Abstract EN:

The understanding of the molecular mechanisms which control the genetic system of mitochondria remains restricted. This is mainly due to the impossibility to manipulate their genome with conventional methods. We are developing an alternate approach based on the physiological mechanism of tRNA import. We use a tRNA mimic as a shuttle to import into mitochondria in plant cells passenger RNAs attached to its 5' end. Following nuclear transformation and transcription in the nucleus, the chimeric RNAs are targeted to mitochondria. So far, we obtained the import of passenger sequences up to 154 nucleotides in size into the mitochondria of transformed plant cells. The process follows the natural specificity of the tRNA import pathway. A trans-cleaving hammerhead ribozyme targeted to the mitochondrial atp9 mRNA was designed and imported into mitochondria as a passenger RNA attached to the tRNA mimic, yielding the first knockdown of a mitochondrial RNA in plant cells. The associated phenotype was a decrease in cell growth rate.
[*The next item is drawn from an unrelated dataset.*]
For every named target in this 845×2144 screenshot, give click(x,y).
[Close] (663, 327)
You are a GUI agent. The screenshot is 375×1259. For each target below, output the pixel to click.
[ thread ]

The analysis of the level of about twenty mRNAs showed that the atp9 mRNA knockdown led to a 70% decrease of the nuclear-encoded alternative oxidase (aox-1) mRNA, with a strong drop in the amount of the corresponding protein in mitochondria and a decrease in the oxygen consumption. These results highlight the influence of a mitochondrial event on the expression of a nuclear gene, demonstrating the existence of a retrograde regulation. From a gene therapy point of view, we tried to transpose our shuttling system into human cells. All chimeric RNAs used were retained in the intermembrane space of the mitochondria. Thus, other tRNA mimics need to be tested.